I need to extract pure text form a random web page at runtime, on the server side. I use Google App Engine, and Readability python port. There are a number of those.
- early version by gfxmonk, based on BeautifulSoup
- version by minvolai based on gfxmonk's except uses lxml and not BeautifulSoap, making it (according to minvolai, see the project page) faster, albeit introducing dependency on lxml.
- version by Yuri Baburov aka buriy. Same as minvolai's, depens on lxml. Also depends on chardet to detect encoding.
I use Yuri's version, as it is most recent, and seems to be in active development. I managed to make it run on Google App Engine using Python 2.7. Now the "problem" is that it returns HTML, whereas I need pure text.

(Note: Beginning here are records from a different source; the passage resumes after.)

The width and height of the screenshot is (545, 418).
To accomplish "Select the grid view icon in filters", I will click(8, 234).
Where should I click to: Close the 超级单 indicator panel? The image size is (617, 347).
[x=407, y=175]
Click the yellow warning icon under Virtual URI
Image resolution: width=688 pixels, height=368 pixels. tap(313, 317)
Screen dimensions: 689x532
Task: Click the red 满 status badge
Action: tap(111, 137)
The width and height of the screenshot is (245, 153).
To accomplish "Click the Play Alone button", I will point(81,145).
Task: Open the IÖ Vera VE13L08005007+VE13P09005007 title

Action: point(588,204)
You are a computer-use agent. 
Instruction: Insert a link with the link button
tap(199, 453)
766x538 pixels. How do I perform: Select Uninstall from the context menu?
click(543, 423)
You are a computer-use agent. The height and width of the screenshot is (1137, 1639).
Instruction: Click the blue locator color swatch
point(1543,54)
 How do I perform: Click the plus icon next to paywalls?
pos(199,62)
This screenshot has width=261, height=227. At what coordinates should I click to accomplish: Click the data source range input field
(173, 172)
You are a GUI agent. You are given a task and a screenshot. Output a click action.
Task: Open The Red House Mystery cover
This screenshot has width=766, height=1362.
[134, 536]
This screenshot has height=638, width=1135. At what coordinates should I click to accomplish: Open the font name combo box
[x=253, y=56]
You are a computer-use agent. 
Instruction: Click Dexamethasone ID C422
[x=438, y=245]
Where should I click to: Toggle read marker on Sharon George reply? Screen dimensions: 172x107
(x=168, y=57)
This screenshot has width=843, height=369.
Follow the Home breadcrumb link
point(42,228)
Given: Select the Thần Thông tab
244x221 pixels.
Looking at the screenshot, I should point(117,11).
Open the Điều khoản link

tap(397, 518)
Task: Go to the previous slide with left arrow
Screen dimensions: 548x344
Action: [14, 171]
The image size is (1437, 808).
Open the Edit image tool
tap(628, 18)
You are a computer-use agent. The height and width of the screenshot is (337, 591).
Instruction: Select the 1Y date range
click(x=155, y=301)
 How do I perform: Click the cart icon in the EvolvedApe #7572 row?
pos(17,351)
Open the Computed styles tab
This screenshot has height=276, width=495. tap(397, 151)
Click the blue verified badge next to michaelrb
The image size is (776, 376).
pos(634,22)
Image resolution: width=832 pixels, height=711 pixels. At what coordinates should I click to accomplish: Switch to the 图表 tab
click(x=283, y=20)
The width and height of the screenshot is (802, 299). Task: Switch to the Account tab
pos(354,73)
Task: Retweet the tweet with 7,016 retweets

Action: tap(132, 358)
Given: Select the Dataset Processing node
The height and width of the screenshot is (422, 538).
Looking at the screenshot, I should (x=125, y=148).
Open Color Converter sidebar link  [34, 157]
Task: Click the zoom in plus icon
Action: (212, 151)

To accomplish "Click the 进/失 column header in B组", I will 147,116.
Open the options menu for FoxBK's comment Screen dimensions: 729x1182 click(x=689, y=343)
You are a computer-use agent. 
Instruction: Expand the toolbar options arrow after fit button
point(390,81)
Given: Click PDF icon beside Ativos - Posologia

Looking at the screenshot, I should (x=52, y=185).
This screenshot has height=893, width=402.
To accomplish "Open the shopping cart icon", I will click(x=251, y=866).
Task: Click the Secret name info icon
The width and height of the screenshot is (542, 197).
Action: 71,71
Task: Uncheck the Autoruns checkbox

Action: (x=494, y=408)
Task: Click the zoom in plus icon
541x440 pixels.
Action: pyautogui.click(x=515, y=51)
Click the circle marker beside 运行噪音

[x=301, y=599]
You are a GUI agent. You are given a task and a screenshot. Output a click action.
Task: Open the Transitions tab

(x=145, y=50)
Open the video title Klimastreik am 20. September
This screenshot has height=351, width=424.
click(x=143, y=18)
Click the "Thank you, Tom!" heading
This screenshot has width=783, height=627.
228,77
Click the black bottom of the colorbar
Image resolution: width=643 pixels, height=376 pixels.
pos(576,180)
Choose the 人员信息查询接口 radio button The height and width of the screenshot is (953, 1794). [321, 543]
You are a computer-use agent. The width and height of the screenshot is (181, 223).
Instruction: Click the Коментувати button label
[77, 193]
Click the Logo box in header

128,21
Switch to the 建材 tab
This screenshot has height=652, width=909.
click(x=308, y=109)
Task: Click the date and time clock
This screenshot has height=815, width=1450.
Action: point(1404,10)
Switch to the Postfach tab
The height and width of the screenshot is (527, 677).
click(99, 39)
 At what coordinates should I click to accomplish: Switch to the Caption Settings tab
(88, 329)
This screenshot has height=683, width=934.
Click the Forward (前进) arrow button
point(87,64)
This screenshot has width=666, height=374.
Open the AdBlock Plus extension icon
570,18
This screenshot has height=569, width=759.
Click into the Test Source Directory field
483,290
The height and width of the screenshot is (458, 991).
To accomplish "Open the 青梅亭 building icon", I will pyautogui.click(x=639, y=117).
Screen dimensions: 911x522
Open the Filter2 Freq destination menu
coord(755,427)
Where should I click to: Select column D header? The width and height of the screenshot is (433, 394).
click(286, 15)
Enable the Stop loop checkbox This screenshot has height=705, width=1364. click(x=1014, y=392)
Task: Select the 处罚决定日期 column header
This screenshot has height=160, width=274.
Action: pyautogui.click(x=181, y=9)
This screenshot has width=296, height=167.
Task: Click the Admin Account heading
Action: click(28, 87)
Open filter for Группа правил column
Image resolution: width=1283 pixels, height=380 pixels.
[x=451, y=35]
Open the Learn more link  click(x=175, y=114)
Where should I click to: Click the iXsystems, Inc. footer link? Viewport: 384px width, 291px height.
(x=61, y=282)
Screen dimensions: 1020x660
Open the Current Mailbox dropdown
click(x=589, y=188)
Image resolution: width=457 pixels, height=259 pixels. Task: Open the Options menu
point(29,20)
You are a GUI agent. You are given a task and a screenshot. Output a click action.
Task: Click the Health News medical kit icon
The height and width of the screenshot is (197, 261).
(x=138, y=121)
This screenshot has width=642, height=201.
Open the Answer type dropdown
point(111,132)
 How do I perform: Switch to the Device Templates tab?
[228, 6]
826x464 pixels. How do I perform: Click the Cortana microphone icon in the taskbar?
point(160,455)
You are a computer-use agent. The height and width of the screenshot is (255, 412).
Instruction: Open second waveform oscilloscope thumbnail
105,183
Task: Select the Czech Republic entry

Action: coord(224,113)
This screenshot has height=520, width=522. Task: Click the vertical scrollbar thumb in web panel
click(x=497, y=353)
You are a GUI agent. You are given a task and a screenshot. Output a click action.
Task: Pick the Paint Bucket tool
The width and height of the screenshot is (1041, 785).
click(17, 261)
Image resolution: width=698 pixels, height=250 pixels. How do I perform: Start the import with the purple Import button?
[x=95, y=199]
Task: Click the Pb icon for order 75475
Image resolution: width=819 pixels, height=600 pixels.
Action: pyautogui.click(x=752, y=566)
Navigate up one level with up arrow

The advice in this Stackoverflow article about links extraction, is to use BeatifulSoup. I will, if there is no other choice. BeatifulSoup would be yet another dependency, as I use lxml based version.
My questions:
- Is there a way to get pure text from Python Readability version that I use without forking the code?
- Is there a way to easily retrive pure text from the HTML result of Python Readability e.g. by using lxml, or BeatifulSoap, or RegEx, or something else
- If answer to the above is no, or yes but not easily, what is the way to modify Python Readability. Is such modification even desirable enough (to enough people) to make such extension official?